* **Extract to read**
_____
15 14 13 12 11_10_9_8 7_6_5_4 3_2_1_0
1 Byte Save Store IDX REG OFFSET

Byte indicates that only 8 bits should be loaded or stored instead of 32 bits. In all cases the addresses always point to bytes and so should end in 00 when pointing to words. The address is obtained by adding OFFSET (a four bit signed values, properly scaled when dealing with words) to the register specified by the IDX field. Save indicates that the resulting address should be written back to the register specified by IDX. When saving and using a positive offset (bit 13=1 and bit 3=0) the original content of IDX is actually used to address memory (post increment mode) while in all other cases the address is the result of the addition. The store bit indicates the direction of the data transfer.

The remaining instructions (or instruction groups):

15_14_13_12 Name Description
0 0 0 0 prefix12 extends the immediate value of the next instruction
0 0 0 1 prefix28 extends the immediate value of the next instruction
0 0 1 0 branch depending on a condition adds the 8 bit signed offset to the PC
0 0 1 1 cascade combines the two sources and sends the result to the following instruction
0 1 0 0 logic combines the destination and source via a logic operation
0 1 0 1 math combines the destination and source via a math operation
0 1 1 0 shift shifts or rotates the destination register as indicated by the source
0 1 1 1 jumpAndLink similar format as memory instructions, saves the old PC in REG and loads the address into PC

While most instructions are 16 bits long, those that start with prefix12 are 32 bits long and those that start with prefix28 are 48 bits in size.

For the logic instructions bits 11 through 8 directly specify the results for all four combinations of destination and source bits (as described for the previous design).

For math instructions bits 11 through 9 encode ADD, nINV and INC respectively as in the previous designs while bit 8 indicates IMM - that the source is not a register number but a 4 bit unsigned value instead. Given that the 111 combination isn't very interesting (but it isn't needed for AND like in the Nova given the logical instructions) it is redefined to be exactly like 101 (SUB) but without writting the result, so it is a comparison instruction that only affects the status bits.

For shifts bits 11 through 9 encode LARGE, SIGNED and LEFT respectively while bit 8 indicates IMM. LARGE means that 16 should be added to the source value, which makes sense for IMM but not for registers so LARGE=1 and IMM=0 indicates a multiplication instead of shift. SIGNED means that bit 31 gets replicated on a shift right instead of zeros being inserted. A signed shift left doesn't make sense so it is interpreted to mean a rotate left instead.

Cascade instructions always take two register sources and their result is sent directly to the next instruction. Normal instructions are of the type rD := rD OP rS but when they follow a cascade the destination is not used as a source but is replaced by the result of the cascade. So the total effect of the two instructions is r4 := (r1 OP1 r2) OP2 r3 where r1 and r2 come from the cascade and r3 and r4 are the registers in the following instruction.

For cascades bits 11 through 8 are 0, nINV, INC and 0 respectively for math, 0, SIGNED, LEFT and 1 for shifts and 1, INV, AND and MOD for logic instructions. The bits have exactly the same meanings for the math (with an implied ADD=1 and IMM=0) and shift (with an implied LARGE=0 and IMM=0) cascades as for the normal variations. For logic INV means that the result is inverted, AND means that an AND operation is used instead of an OR and MOD modifies an AND by inverting the second operand and modifies an OR by making it into an exclusive OR. None of the logic combinations where one or both of the sources aren't used are possible with this scheme but these wouldn't make any sense with a cascade anyway. The AND combination with the first source inverted isn't possible either, but just exchanging the two sources gets the same effect.
_____
* **Dataset content**
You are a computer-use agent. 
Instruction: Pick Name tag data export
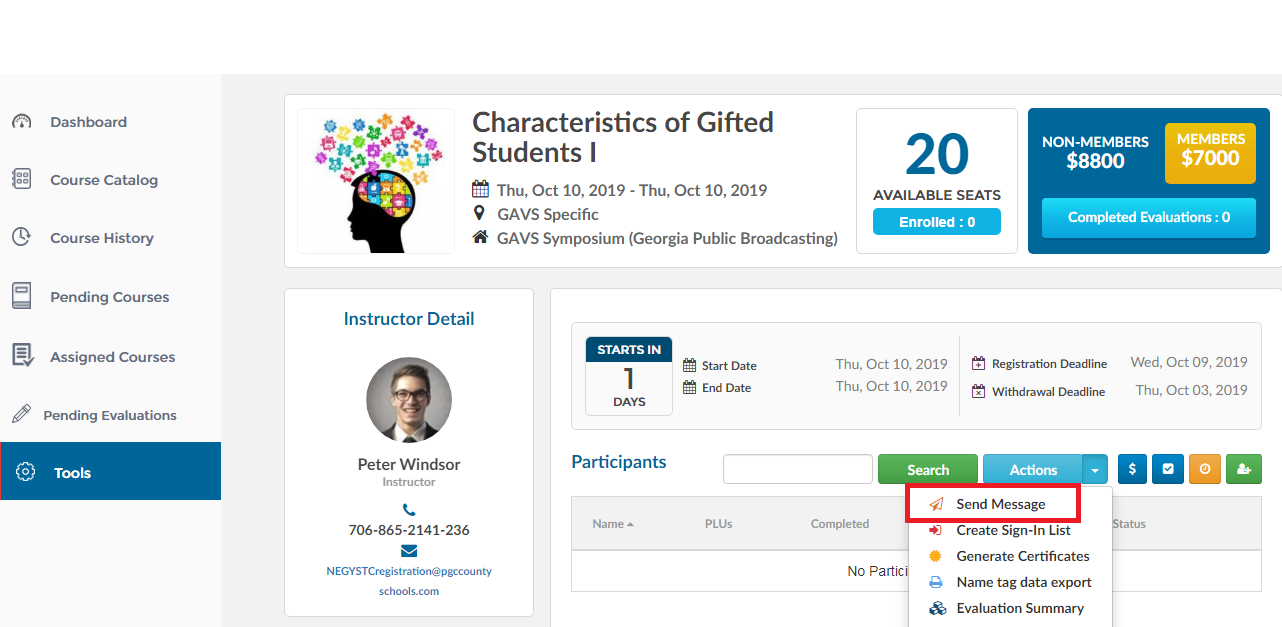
_____
* **Short exercise 1**
Using the instruction-encoding text, what are the answers to these questions?
(a) How many bits long is an instruction that starts with prefix28?
(b) For math instructions, what is the 111 combination of bits 11 through 9 redefined to do?
(c) How is a signed shift left interpreted?
* **Short exercise 2**
Could you pick up the instruction-encoding text after its final sentence and carry it on?

* **Exercise answer 1**
(a) 48 bits.
(b) It acts exactly like 101 (SUB) but does not write the result, so it is a comparison instruction that only affects the status bits.
(c) As a rotate left.

* **Exercise answer 2**
Branches normally have a four bit condition field and a signed 8 bit offset just as described in the previous design. An optional feature is to let the "never" condition indicate a skip instruction instead of a branch. In that case bits 7 to 4 indicate the actual condition (with exactly the same encoding as bits 11 to 8 in normal branch instructions) and bits 3 to 0 represent the value to be ORed conditionally into the four skip bits of the status register. These bits are shifted up on each instruction (except for prefix and cascade) and if the bit that was shifted out was 1 then the instruction is treated as a NOP. On branches and jumps the skip bits are cleared.


This instruction encoding uses all possible combinations of 16 bits, so there are practically no "holes" left for coprocessor instructions and other possible expansions. But when we consider the prefix instructions, then there are available encodings since these make no sense except when the following instruction has an immediate operand. So we could simply define that a prefix followed by any non immediate instruction is a coprocessor instruction. We can imagine the coprocessor receiving an operand from the main processor and possibly returning a result, so it would logically sit between the output of the ALU and the register bank input. If no operand is needed then the coprocessor simply ignores it and when no result is generated then the coprocessor copies its input to its output becoming effectively transparent to the main processor. The decoding of the prefix bits is up to the coprocessor and so can specify a number of coprocessor registers that should take part of the operation.

24 bit variation on the I/O Processor

The instruction formats are essentially the same, but with 16 registers (register zero can be the PC) and a new "extra" field:

23_22_21_20 19_18 17_16 15_14_13_12 11_10_9_8 7_6 5_4 3_2_1_0
opcode cond dest mode destination extra extra mode source mode source
X X 1 1 cond dest mode destination 12 bit immediate value

Bit 23 selects between math and logic instructions and for the former bit 22 selects between add and subtract. For logic instructions we have:

. source = 0 source = 1
dest = 0 0 not i22
dest = 1 not i21 i21 or i20

Replacing the "subtract and set overflow" and the "set destination to destination" instructions with "shift" and "rotate", we have:

. X_X_0_0 X_X_0_1 X_X_1_0 X_X_1_1

The cond field:

0 0 always
0 1 never
1 0 if flag is true
1 1 if flag is false

The flag is normally set when the previous result was zero, but it can be set when there was a carry/borrow in the previous result (ADC and SBB instructions) or when there was an overflow in the previous result (ADV instruction). When the condition is false then the destination is not changed, but the calculation is actually done and the flag is affected. So "never" can be used to test things.

The destination and source modes are:

0 0 register
0 1 indirect
1 0 post increment
1 1 pre decrement

The mode for the extra field is:

0 0 add to source address
0 1 add to destination address
1 0 extra register is second source
1 1 extra register is destination

The first two modes of the extra field don't make sense when combined with the first mode of the source or destination. When an offset is not desired for neither the source nor the destination the extra field can be set to zero and the first two modes will have no effect.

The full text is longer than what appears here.